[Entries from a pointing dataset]
○ ○ ○

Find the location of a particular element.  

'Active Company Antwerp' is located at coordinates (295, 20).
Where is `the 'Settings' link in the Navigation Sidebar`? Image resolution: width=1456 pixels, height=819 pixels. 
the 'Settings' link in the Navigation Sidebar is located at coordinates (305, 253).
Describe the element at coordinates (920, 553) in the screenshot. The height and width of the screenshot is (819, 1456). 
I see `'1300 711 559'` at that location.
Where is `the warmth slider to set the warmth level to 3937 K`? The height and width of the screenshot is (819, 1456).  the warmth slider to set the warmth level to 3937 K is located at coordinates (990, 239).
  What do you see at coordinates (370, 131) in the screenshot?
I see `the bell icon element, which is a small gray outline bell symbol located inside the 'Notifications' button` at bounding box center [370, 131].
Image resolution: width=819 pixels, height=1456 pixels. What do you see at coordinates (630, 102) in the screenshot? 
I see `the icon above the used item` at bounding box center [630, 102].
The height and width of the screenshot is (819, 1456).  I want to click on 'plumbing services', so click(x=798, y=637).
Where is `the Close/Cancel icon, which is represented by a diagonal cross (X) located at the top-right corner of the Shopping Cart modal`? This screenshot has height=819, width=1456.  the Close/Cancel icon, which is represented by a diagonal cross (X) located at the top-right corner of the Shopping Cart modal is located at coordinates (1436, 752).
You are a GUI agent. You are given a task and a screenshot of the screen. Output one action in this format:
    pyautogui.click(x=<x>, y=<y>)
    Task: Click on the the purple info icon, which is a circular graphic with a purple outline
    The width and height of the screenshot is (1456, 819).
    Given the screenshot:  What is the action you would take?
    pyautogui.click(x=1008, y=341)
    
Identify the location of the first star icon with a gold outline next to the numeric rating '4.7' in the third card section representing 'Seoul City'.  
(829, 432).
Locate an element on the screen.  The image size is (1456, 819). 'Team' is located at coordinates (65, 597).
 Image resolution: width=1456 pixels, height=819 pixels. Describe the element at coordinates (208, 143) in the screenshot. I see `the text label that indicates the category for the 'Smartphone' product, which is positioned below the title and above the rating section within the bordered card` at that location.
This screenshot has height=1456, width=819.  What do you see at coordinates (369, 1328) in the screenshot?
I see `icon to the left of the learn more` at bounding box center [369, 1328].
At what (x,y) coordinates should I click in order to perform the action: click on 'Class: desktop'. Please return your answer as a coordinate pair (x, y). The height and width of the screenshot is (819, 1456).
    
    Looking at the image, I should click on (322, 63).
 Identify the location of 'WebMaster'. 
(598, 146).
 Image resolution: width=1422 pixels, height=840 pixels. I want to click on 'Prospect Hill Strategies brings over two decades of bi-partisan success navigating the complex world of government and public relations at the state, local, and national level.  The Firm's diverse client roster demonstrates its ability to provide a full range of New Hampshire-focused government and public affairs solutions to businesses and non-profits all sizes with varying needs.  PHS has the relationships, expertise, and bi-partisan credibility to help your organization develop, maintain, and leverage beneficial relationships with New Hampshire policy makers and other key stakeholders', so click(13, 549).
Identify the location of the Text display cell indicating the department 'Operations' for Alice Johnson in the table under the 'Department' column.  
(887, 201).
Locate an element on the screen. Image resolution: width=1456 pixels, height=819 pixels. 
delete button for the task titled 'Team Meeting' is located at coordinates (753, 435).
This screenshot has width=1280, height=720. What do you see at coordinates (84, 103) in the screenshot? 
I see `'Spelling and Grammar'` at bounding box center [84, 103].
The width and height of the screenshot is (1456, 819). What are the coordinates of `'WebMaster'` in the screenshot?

○ ○ ○

● Aim of the task
Render every line of the entries above as a Markdown table with the columns No. and Line. Number the rows in order and omit blank lines.

● Exercise solution
| No. | Line |
|---|---|
| 1 | Find the location of a particular element.   |
| 2 | 'Active Company Antwerp' is located at coordinates (295, 20). |
| 3 | Where is `the 'Settings' link in the Navigation Sidebar`? Image resolution: width=1456 pixels, height=819 pixels.  |
| 4 | the 'Settings' link in the Navigation Sidebar is located at coordinates (305, 253). |
| 5 | Describe the element at coordinates (920, 553) in the screenshot. The height and width of the screenshot is (819, 1456).  |
| 6 | I see `'1300 711 559'` at that location. |
| 7 | Where is `the warmth slider to set the warmth level to 3937 K`? The height and width of the screenshot is (819, 1456).  the warmth slider to set the warmth level to 3937 K is located at coordinates (990, 239). |
| 8 |   What do you see at coordinates (370, 131) in the screenshot? |
| 9 | I see `the bell icon element, which is a small gray outline bell symbol located inside the 'Notifications' button` at bounding box center [370, 131]. |
| 10 | Image resolution: width=819 pixels, height=1456 pixels. What do you see at coordinates (630, 102) in the screenshot?  |
| 11 | I see `the icon above the used item` at bounding box center [630, 102]. |
| 12 | The height and width of the screenshot is (819, 1456).  I want to click on 'plumbing services', so click(x=798, y=637). |
| 13 | Where is `the Close/Cancel icon, which is represented by a diagonal cross (X) located at the top-right corner of the Shopping Cart modal`? This screenshot has height=819, width=1456.  the Close/Cancel icon, which is represented by a diagonal cross (X) located at the top-right corner of the Shopping Cart modal is located at coordinates (1436, 752). |
| 14 | You are a GUI agent. You are given a task and a screenshot of the screen. Output one action in this format: |
| 15 |     pyautogui.click(x=<x>, y=<y>) |
| 16 |     Task: Click on the the purple info icon, which is a circular graphic with a purple outline |
| 17 |     The width and height of the screenshot is (1456, 819). |
| 18 |     Given the screenshot:  What is the action you would take? |
| 19 |     pyautogui.click(x=1008, y=341) |
| 20 | Identify the location of the first star icon with a gold outline next to the numeric rating '4.7' in the third card section representing 'Seoul City'.   |
| 21 | (829, 432). |
| 22 | Locate an element on the screen.  The image size is (1456, 819). 'Team' is located at coordinates (65, 597). |
| 23 |  Image resolution: width=1456 pixels, height=819 pixels. Describe the element at coordinates (208, 143) in the screenshot. I see `the text label that indicates the category for the 'Smartphone' product, which is positioned below the title and above the rating section within the bordered card` at that location. |
| 24 | This screenshot has height=1456, width=819.  What do you see at coordinates (369, 1328) in the screenshot? |
| 25 | I see `icon to the left of the learn more` at bounding box center [369, 1328]. |
| 26 | At what (x,y) coordinates should I click in order to perform the action: click on 'Class: desktop'. Please return your answer as a coordinate pair (x, y). The height and width of the screenshot is (819, 1456). |
| 27 |     Looking at the image, I should click on (322, 63). |
| 28 |  Identify the location of 'WebMaster'.  |
| 29 | (598, 146). |
| 30 |  Image resolution: width=1422 pixels, height=840 pixels. I want to click on 'Prospect Hill Strategies brings over two decades of bi-partisan success navigating the complex world of government and public relations at the state, local, and national level.  The Firm's diverse client roster demonstrates its ability to provide a full range of New Hampshire-focused government and public affairs solutions to businesses and non-profits all sizes with varying needs.  PHS has the relationships, expertise, and bi-partisan credibility to help your organization develop, maintain, and leverage beneficial relationships with New Hampshire policy makers and other key stakeholders', so click(13, 549). |
| 31 | Identify the location of the Text display cell indicating the department 'Operations' for Alice Johnson in the table under the 'Department' column.   |
| 32 | (887, 201). |
| 33 | Locate an element on the screen. Image resolution: width=1456 pixels, height=819 pixels.  |
| 34 | delete button for the task titled 'Team Meeting' is located at coordinates (753, 435). |
| 35 | This screenshot has width=1280, height=720. What do you see at coordinates (84, 103) in the screenshot?  |
| 36 | I see `'Spelling and Grammar'` at bounding box center [84, 103]. |
| 37 | The width and height of the screenshot is (1456, 819). What are the coordinates of `'WebMaster'` in the screenshot? |